I told them about Le Bar Bleu, but not the room upstairs, or the fact that I’d burned the place down. I told them about the depot, finding Diana, and how I got the notebook, but not about shooting Mathenet in the foot. I told them about The Crossroads being the code name for the detention center in the desert, to which Villard now had moved the last of his slave laborers and his hijacked supplies, waiting for the highest bidder.Germans, Arabs, the Mafia, everyone on the wrong side of the war or the law was probably itching to get their hands on the new wonder drug. I didn’t tell them about promising Diana I’d get the rest of the prisoners out of his hands, since I had no idea how I could pull that off. By the time I finished figuring out what to leave in and what to leave out, I had only one question left. I refilled my cup with hot coffee and took a doughnut. Reporting is hard work.

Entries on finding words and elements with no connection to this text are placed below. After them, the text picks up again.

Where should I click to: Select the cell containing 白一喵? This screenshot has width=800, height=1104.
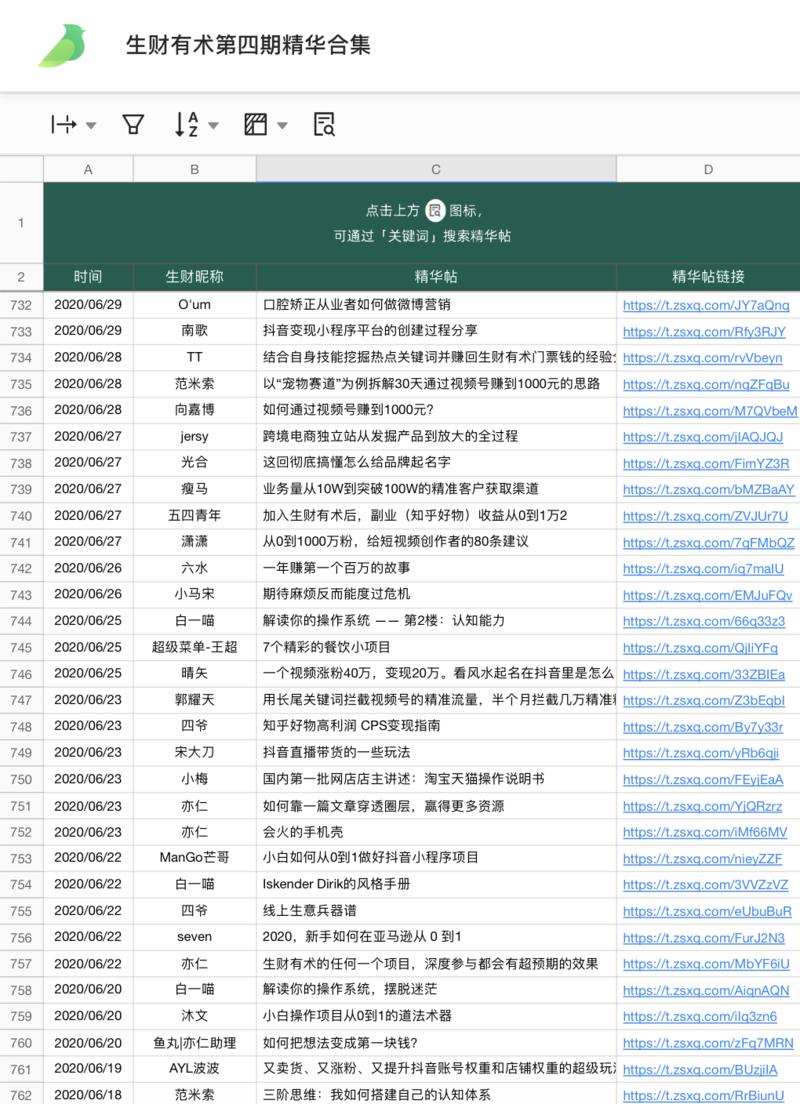tap(194, 620)
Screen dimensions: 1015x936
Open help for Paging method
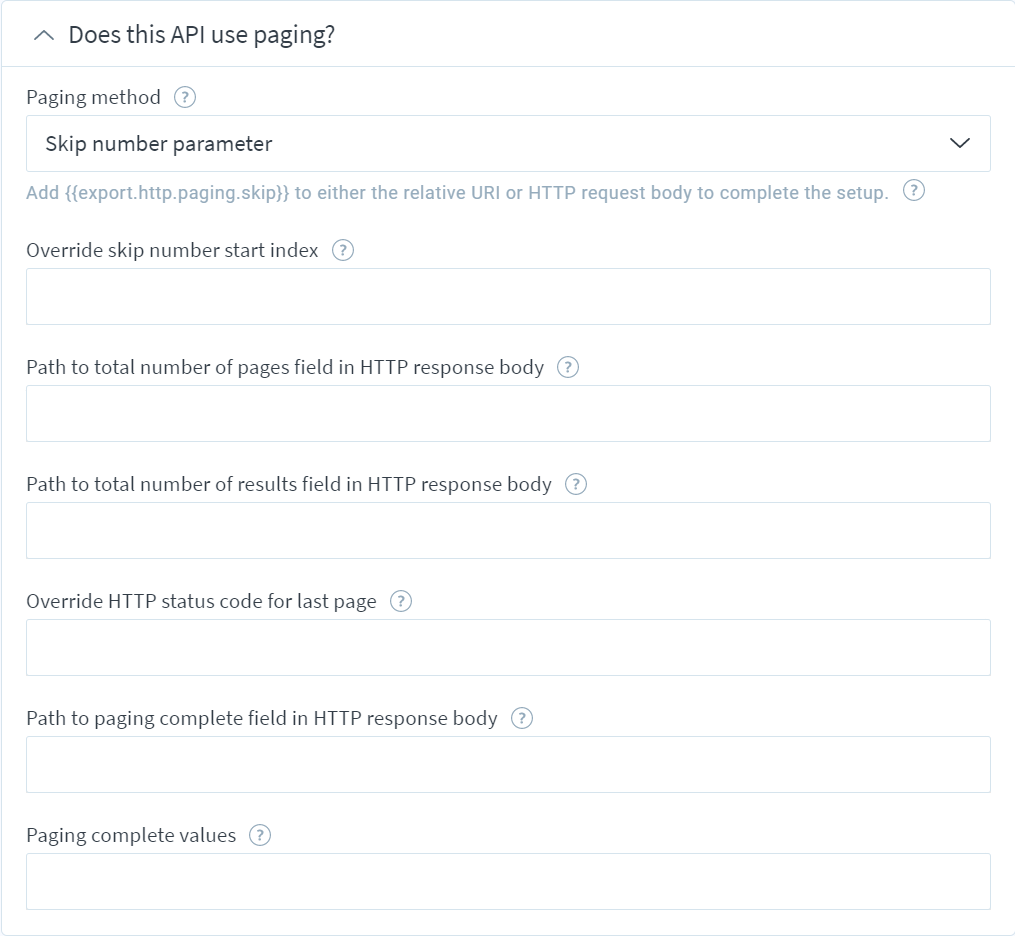click(184, 98)
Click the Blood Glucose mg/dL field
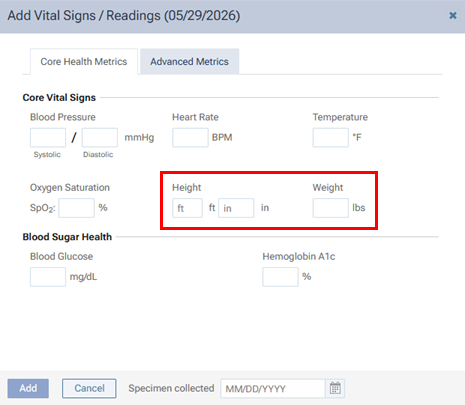Viewport: 465px width, 405px height. pos(48,277)
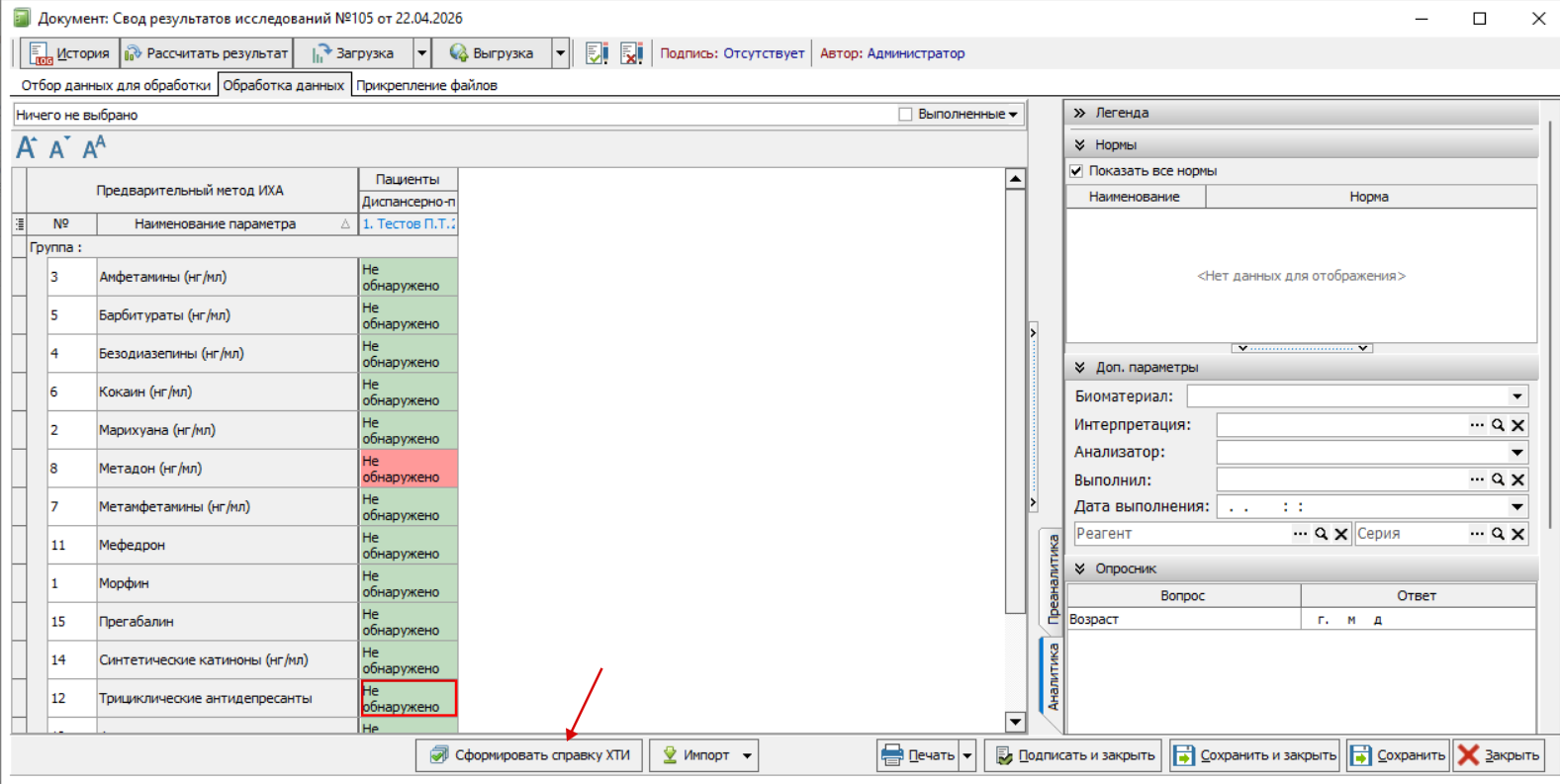Open the Биоматериал dropdown
The height and width of the screenshot is (784, 1560).
[1516, 396]
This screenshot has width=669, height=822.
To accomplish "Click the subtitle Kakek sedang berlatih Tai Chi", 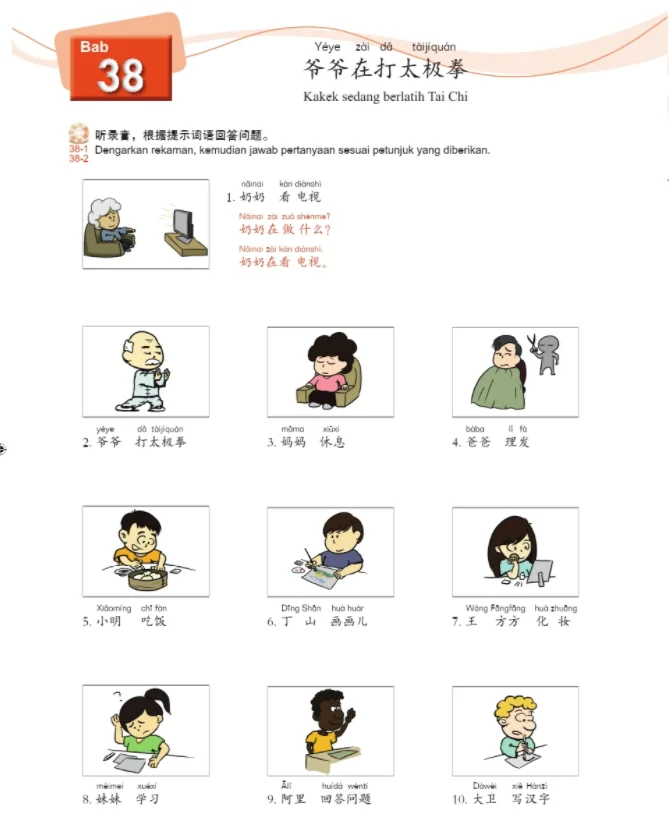I will coord(385,96).

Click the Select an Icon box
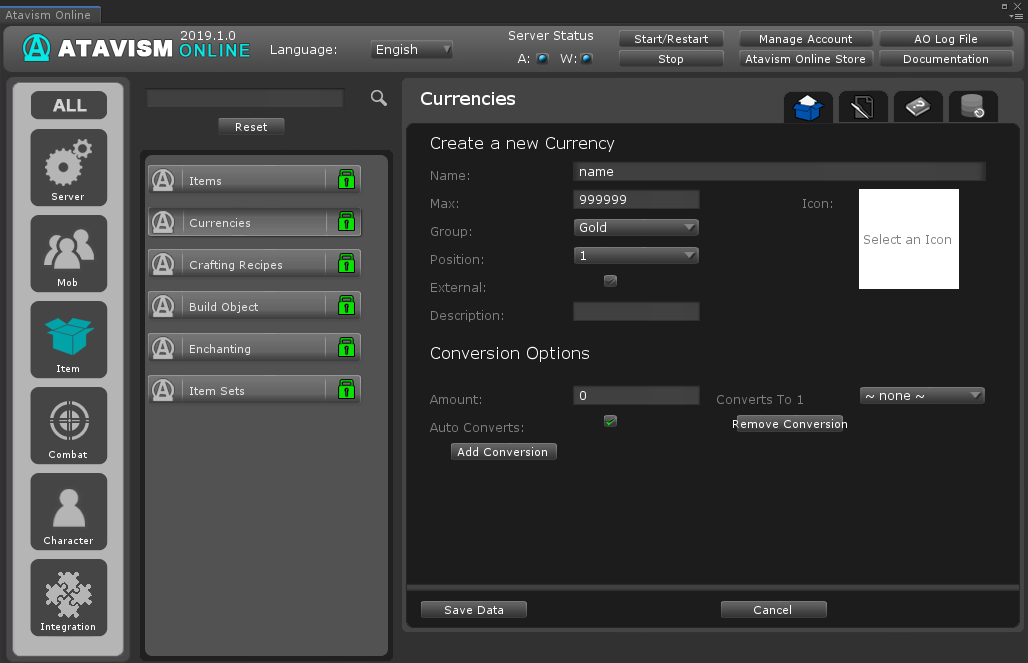click(908, 239)
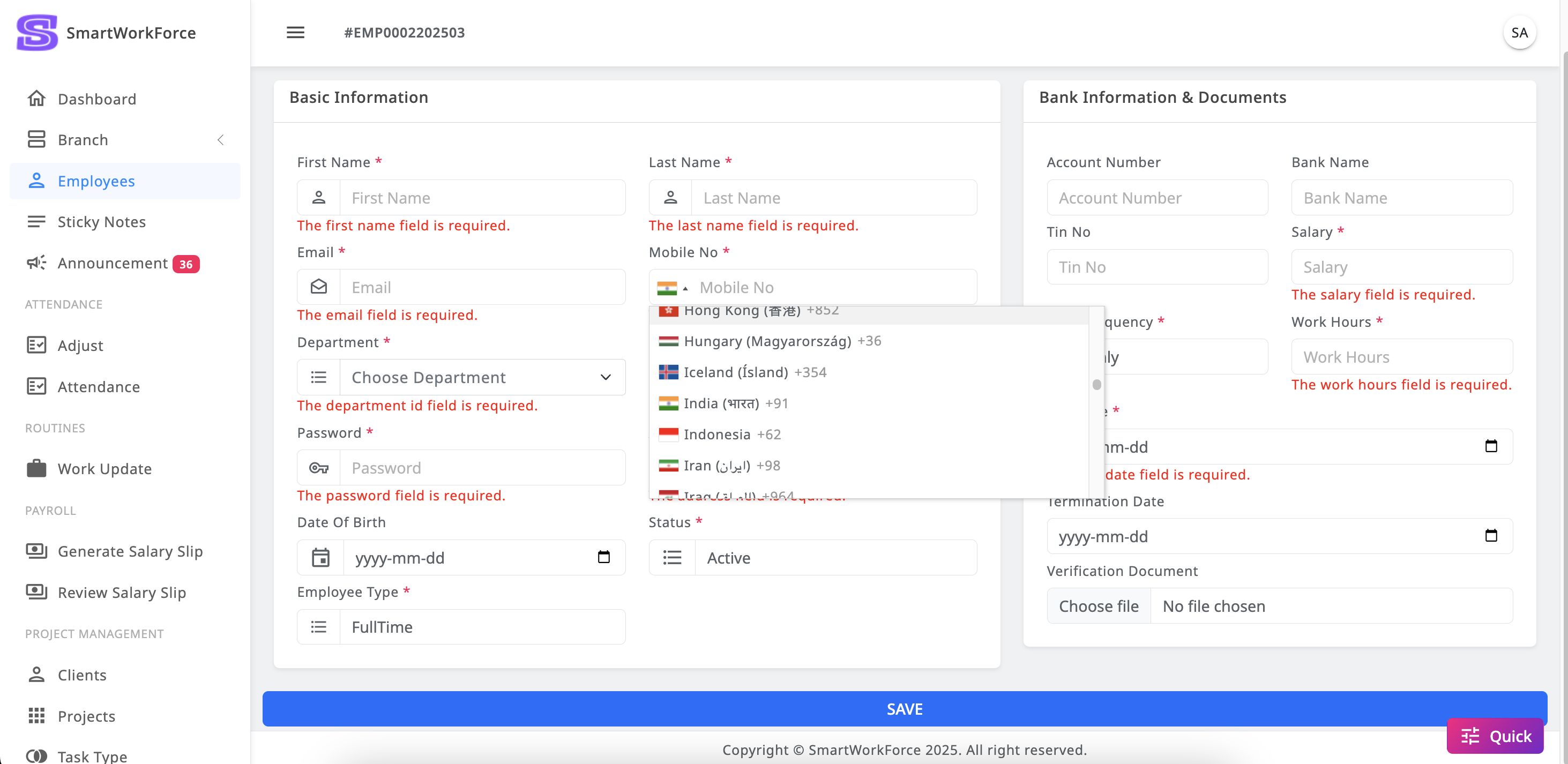The height and width of the screenshot is (764, 1568).
Task: Open the SA user avatar
Action: pos(1519,33)
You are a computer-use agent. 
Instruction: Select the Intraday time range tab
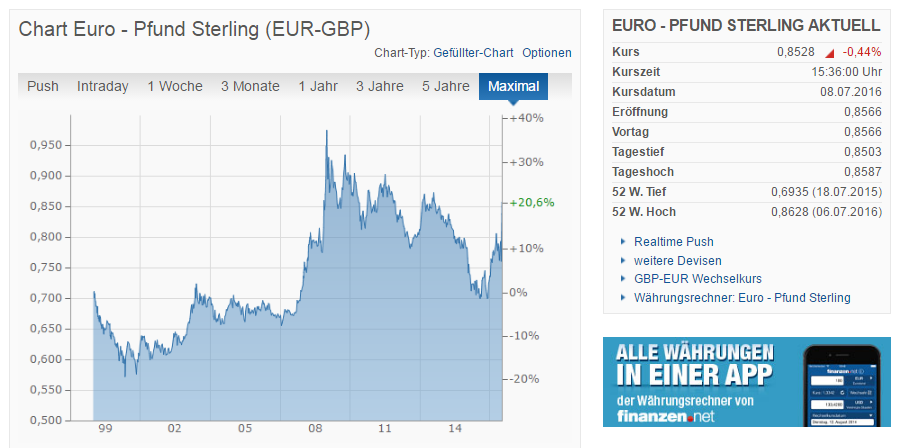[103, 86]
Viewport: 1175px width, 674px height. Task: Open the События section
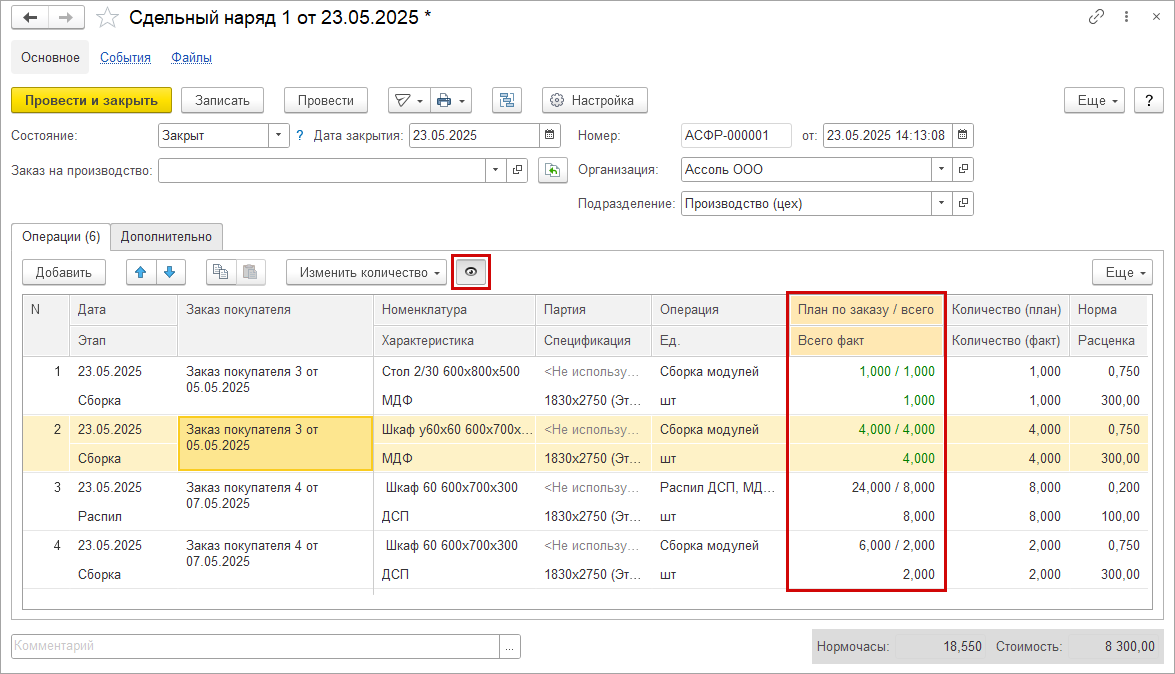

“You know the thing that bothered me was how Villard and Bessette got this smuggling operation set up so quickly, as if they had known ahead of time about the hospital being opened here and even about the penicillin and how valuable it would be.”
“Right,” said Harding. “What did you come up with?”
“I think I have it figured out. Bessette’s family is involved in shipping between Algeria, France, and Portugal. I bet they use the ships for smuggling as well. He has a brother, Jules, who lives in Blackpool, England, where the 21st General Hospital was posted before being transported here. It’d be easy for Bessette to send a letter with a sailor going to Portugal with instructions to hand it off there to someone on a neutral vessel headed for England.When that sailor arrives, he simply mails the letter at a local post office.”